(Extracted data entries)
::::::

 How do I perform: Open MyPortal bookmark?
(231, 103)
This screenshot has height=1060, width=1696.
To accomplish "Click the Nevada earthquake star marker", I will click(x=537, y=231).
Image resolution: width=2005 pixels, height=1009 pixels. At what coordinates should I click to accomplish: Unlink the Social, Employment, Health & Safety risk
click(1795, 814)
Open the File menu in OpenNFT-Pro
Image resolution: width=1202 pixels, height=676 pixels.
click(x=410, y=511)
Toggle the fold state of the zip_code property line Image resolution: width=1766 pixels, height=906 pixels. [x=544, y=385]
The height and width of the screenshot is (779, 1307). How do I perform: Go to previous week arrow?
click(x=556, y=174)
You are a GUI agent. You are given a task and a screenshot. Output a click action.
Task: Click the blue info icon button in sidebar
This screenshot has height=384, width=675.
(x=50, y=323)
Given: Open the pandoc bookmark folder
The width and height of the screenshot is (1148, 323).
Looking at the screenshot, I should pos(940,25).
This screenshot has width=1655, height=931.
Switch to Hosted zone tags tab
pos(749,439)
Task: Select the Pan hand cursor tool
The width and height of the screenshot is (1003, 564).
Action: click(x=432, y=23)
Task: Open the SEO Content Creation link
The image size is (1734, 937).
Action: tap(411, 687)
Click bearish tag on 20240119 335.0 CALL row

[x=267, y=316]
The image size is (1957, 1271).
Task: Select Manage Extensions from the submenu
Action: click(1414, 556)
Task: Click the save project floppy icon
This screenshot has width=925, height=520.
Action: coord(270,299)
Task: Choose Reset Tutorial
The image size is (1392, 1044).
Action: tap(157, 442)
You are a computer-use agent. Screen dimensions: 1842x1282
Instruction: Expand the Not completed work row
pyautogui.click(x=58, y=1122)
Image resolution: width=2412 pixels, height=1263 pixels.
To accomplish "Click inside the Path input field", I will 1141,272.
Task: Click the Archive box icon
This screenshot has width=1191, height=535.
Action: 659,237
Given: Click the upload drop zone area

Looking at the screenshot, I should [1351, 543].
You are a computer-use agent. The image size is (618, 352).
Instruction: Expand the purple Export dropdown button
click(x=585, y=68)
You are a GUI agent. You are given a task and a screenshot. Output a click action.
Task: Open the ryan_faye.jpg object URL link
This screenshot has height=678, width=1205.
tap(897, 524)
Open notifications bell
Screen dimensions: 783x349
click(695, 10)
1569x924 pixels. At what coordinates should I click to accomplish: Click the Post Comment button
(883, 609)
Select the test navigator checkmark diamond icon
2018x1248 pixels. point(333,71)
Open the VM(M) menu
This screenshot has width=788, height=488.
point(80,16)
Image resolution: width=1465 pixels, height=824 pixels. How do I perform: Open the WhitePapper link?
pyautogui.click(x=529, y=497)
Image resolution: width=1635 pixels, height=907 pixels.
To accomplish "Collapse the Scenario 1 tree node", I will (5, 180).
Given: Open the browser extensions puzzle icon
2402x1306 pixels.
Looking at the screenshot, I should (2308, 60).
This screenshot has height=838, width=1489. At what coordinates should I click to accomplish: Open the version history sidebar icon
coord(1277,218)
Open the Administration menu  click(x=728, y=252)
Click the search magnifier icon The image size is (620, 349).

::::::

INSTRUCTIONS FOR THE TASK: When copying the data above, please keep exactly the lines from its first line through the line with "Open the File menu in OpenNFT-Pro", both ends included, and drop the rest.

RESPONSE:
 How do I perform: Open MyPortal bookmark?
(231, 103)
This screenshot has height=1060, width=1696.
To accomplish "Click the Nevada earthquake star marker", I will click(x=537, y=231).
Image resolution: width=2005 pixels, height=1009 pixels. At what coordinates should I click to accomplish: Unlink the Social, Employment, Health & Safety risk
click(1795, 814)
Open the File menu in OpenNFT-Pro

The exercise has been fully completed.